More than half a century after Pickering, many doctors have not grasped the fact that in addition to hypertension, disease is nearly always a quantitative rather than a categorical or qualitative phenomenon. What Pickering showed to be true of hypertension is the norm rather than the exception. This is especially true of psychiatry. In psychiatry, the exact cause of most disorders is unknown. Diagnosis is based on a set of symptoms or signs characteristic of that condition.

For example, in the condition called specific phobia patients have unwarranted fears of specific objects, or situations. The commonest fears are for animals, blood, heights, travel by plane, being closed in, and thunderstorms. Most of us are a little nervous in at least one of the situations mentioned. Does that mean all of us have a psychiatric illness? It all depends on where you draw the line. In specific phobias it would be necessary for the fear to seriously impair a person’s day-to-day functioning to constitute a psychiatric disorder and need treatment.

It would also depend on the person’s vocation. For example, a person who is afraid of blood may function fine in day-to-day life but if he were to become a medical student would need treatment.

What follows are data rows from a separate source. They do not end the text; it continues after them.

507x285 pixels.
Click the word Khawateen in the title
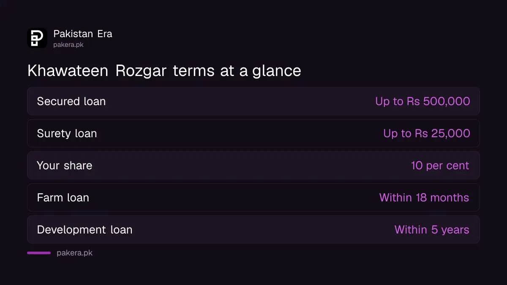(x=68, y=71)
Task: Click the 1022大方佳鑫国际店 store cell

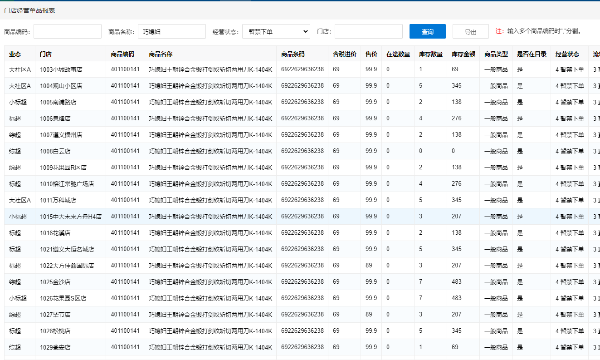Action: point(67,266)
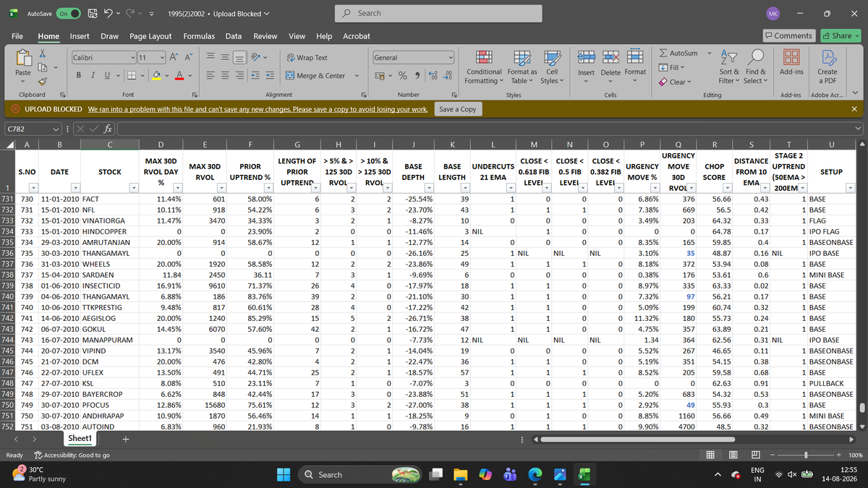Apply Italic formatting
The image size is (868, 488).
point(93,75)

Is it necessary to categorise at all? Yes, it is. The fact that disease exists in a continuum does not mean that disease does not exist. If you deny this, it is the fallacy of the beard. At what point would you say that persons have beards? Is it when they have a thousand hairs, or hundred thousand overgrown hairs on their chin? Though it is a continuum no one would deny that in the world there are definitely those with beards and those without beards. Diagnosis is most difficult in the borderland between normality and abnormality. Definitive diagnosis is necessary to determine optimum treatment and research but there should be a balancing of the risks and benefits of over-diagnosis versus under-diagnosis.

To return to Dr. Allen Frances, what was he so concerned about? He was concerned that DSM 5 has gone beyond its mandate and medicalised normal human problems and emotions. For example the forgetting of names and faces that come with age would be covered by DSM5 ‘minor neurocognitive disorder’, normal worries of life under ‘mixed anxiety/depressive disorder’, grief of losing a loved one ‘depressive disorder’ and the temper tantrums of young children ‘temper dysregulation disorder.’

I end by quoting Dr Frances. ‘…we are not a bunch of sick individuals, each of us having a bunch of psychiatric diagnoses, cumulatively constituting a sick society. Most of us are normal enough and would like to stay that way. The legacy of Hippocrates rings true today as it did 2500 years ago – be modest, know your limitations, and first do no harm. Normal is very much worth saving. And so is psychiatry.’